Por fin ha llegado a las librerías la primera novela de Carlos Castán. Han pasado más de quince años (time goes by...), desde que nos deslumbrara con su primer libro de relatos Frío de vivir y muchos son los lectores que andábamos a la espera de su salto a la novela. Y lo ha hecho sin romper con su estilo. Pasan pocas cosas, porque muchas veces es es lo que nos sucede, que la vida se nos escurre como la gotera silenciosa que cae en una habitación cerrada. Una vez más la soledad, el desamor, la nada que queda tras certificar los errores y constatar el fracaso, campan a sus anchas por sus páginas. Y entre tanto lirismo, un asesinato.
Una novela (¿o un relato corto algo más largo?), que solo por sus deslumbrantes primeros capítulos certifica que la espera, valió la pena. Pero aún así terminas sus páginas con cierto sabor amargo, el de la oportunidad fallida. Casi Castán, casi...

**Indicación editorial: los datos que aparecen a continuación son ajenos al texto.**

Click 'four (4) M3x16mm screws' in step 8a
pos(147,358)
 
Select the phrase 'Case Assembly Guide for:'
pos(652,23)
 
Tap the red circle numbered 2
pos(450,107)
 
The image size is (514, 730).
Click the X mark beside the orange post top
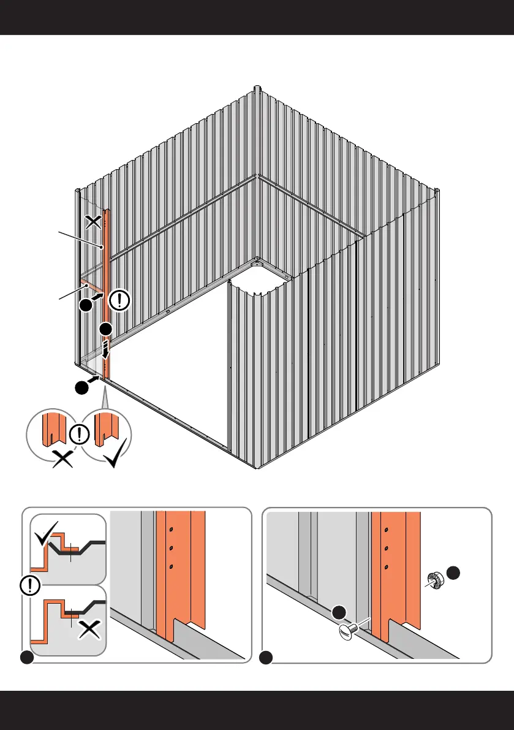(93, 221)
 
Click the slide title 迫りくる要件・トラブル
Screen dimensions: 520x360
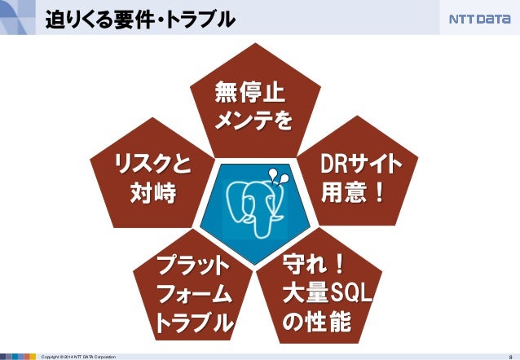pos(139,17)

En la pequeña ciudad en la que inicialmente vivíamos (desde hace cuántos años, y qué largo cada uno de ellos), la dulce Provincia, es como si se hubiera ido adensando progresivamente, de un tiempo a aquella parte, la nube de hastío que, como de oficio, ya de por sí, envolvía las tardes a partir de cierta hora y nos metía en los huesos esa humedad de vida ya vivida, de tristeza enquistada y repetida, como un extraño rocío vespertino, una especie de sudor al revés que atravesará, de fuera adentro, los poros de todos los muros y de todas las cosas habidas y por haber y las dejara empapadas de vacío y de pasado y de un cansancio antiguo que te obligaba a pasear medio encorvado, a leer sin ganas, a siestas eternas con tal de no ver de qué lamentable manera agonizaba el tiempo bajo esa mala luz que se adueñaba igualmente de la calle, que del interior de las casas y los bares.